In publication order, this is the 5th book in the Discworld series and the 3rd book in the Rincewind subseries.
The general premise is that sourcery comes to the Discworld for the first time in many, many years. Sourcery is more powerful magic than the kind your typical wizard or witch can do, and in the past it led to wars that made sections of the disc uninhabitable. Rincewind flees the university to avoid the trouble and naturally ends up in even more trouble.
I had fun seeing Rincewind again. I expect, once more time has passed, Rincewind will be the character from Discworld that I look back on the most nostalgically, even if there are other characters I enjoy more. He was my first introduction to the series, and he has such a memorable personality. The luggage is always fun too; I liked that it was given a little more personality in this book and we even got to read from its perspective for a little while.

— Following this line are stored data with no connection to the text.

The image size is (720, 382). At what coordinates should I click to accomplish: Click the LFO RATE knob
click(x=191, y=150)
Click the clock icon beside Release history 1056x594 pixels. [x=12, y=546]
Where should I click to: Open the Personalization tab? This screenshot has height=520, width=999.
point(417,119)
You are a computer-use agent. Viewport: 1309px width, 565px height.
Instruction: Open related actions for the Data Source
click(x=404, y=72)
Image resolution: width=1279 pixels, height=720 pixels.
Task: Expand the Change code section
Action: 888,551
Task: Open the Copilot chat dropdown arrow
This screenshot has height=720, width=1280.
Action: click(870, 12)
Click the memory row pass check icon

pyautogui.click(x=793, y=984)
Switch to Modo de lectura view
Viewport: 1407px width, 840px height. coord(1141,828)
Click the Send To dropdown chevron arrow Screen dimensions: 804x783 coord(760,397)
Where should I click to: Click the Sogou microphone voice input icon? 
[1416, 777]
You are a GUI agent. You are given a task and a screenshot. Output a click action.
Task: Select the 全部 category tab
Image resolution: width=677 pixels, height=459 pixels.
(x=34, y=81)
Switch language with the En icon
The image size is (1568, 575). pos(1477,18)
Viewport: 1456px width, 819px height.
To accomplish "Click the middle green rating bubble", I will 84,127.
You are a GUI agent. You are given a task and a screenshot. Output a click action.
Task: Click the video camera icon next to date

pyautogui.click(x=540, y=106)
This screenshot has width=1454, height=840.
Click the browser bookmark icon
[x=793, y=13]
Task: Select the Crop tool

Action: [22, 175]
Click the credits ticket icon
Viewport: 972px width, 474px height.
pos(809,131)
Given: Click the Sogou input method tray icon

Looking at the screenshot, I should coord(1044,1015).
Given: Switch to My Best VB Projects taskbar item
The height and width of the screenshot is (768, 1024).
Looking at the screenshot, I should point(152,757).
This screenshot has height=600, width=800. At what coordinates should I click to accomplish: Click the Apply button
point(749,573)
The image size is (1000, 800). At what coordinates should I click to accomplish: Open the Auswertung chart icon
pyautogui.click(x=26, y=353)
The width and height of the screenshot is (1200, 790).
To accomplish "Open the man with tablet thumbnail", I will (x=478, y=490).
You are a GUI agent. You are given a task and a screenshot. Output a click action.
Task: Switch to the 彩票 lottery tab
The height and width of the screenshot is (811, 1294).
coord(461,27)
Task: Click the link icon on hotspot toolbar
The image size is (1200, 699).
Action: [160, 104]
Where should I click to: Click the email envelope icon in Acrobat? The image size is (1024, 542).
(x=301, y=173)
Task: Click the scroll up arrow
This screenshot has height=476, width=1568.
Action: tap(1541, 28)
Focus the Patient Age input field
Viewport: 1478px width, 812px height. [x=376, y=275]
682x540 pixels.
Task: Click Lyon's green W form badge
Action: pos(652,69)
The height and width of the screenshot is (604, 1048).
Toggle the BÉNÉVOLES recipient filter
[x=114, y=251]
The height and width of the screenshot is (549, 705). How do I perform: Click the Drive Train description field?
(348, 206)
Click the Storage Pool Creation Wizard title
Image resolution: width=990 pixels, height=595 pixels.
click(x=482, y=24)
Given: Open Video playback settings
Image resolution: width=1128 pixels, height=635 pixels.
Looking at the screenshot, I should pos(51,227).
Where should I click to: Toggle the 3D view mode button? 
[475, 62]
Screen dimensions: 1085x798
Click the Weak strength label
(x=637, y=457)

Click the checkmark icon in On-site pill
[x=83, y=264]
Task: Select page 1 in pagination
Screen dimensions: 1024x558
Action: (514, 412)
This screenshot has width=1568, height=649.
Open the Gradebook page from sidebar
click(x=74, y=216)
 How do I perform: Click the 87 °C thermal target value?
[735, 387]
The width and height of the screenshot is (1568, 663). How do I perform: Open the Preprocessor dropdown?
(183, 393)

As with the earlier two Rincewind books, the story kind of zig-zags all over the place. Even though I could guess where it would end up, there was really no predicting where it would go throughout the middle. The book is funny of course, with the higher level of ridiculousness found in the earlier Rincewind books. One benefit of such a zany story is that continuity errors just kind of blend in with the madness. I tried to be vague in describing the continuity error, but decided to put it in spoiler tags anyway to be safe:
The ending was a bit open-ended, but I wasn’t too bothered by it because there were plenty of hints. I look forward to hopefully getting more definite answers in the next Rincewind book, though. One thing that bothered me more was that Rincewind said something that contradicted events from Equal Rites, without any mention of Esk or anything that had happened in that book..
I’m moving on to Wyrd Sisters next, the second book in the Witches subseries. After that, I’ll probably take another Discworld break.